Researchers have developed a novel substance that disables a protein in the cell skeleton, leading to cell death. In this way, substances of this type can prevent the growth of tumours.

3D illustration of cancer cells

Researchers at the Paul Scherrer Institute (PSI), Italy and the Italian Institute of Technology (IIT) have developed a novel substance that disables a protein in the cell skeleton, leading to cell death. In this way, substances of this type can prevent, for example, the growth of tumours. To accomplish this, the researchers combined a structural biological method with the computational design of active agents. The study was recently published in Angewandte Chemie International Edition.

Active agents that attach to the cell skeleton are among the most effective drugs against cancer. They block tubulin, and thus prevent cell division in tumours. PSI researchers, in collaboration with the Italian Institute of Technology in Genoa, have now developed another potent substance that disables tubulin, which they have dubbed ‘Todalam’.

“Todalam prevents tubulin from arranging itself in the form of microtubule filaments,” explained first author Tobias Mühlethaler. “The protein remains as if frozen in a structure that does not fit into microtubules.”

There are typically two different approaches for developing new drugs: Researchers can test an enormous number of molecules to find those which look promising, or they can specifically design chemical molecules that achieve the desired effect. The PSI and IIT researchers chose the second path, which is often more difficult.

In doing this, they were able to build on their own research in which they had already located places in tubulin where molecules can dock especially well. These are the so-called binding pockets, of which they found 27. In addition, the researchers identified 56 fragments that bind to these sites.

In the current study based on this prior work, the researchers initially selected a newly discovered binding pocket on tubulin. They used computational design to combine the structures of three molecular fragments, which preferentially dock at this point, into a single chemical compound, and then they synthesised it in the laboratory. “By combining the three fragments into one molecule, we hoped to enhance the effect, since the new molecule fills the binding pocket better,” said Michel Steinmetz, Head of the Laboratory of Biomolecular Research at PSI.

Using measurements at the Swiss Light Source SLS, the researchers checked to see how well the molecule fits into the binding pocket.

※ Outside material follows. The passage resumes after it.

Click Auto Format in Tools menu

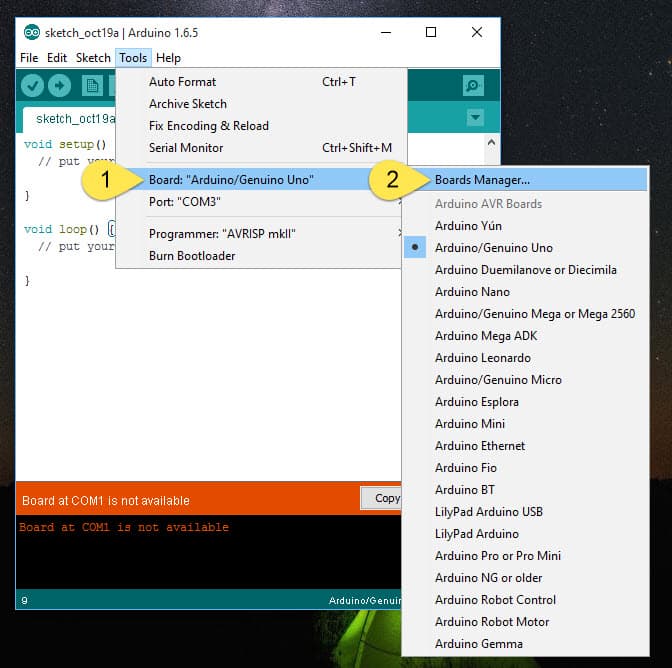point(182,82)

In two further cycles, they improved the substance until they arrived at Todalam.

In cell cultures, the researchers demonstrated that Todalam kills cells. “The better a substance binds to a critical site in tubulin, the more toxic it is for the cells,” Steinmetz explained, making Todalam a promising starting point for developing a drug.

The cytoskeletal inhibitors currently in clinical use are natural substances with large, complex structures and are therefore difficult to synthesise. The newly developed compound Todalam, on the other hand, can be produced in a simple chemical synthesis in the laboratory. “That also means that the compound could be produced in large quantities relatively easily,” Steinmetz stressed.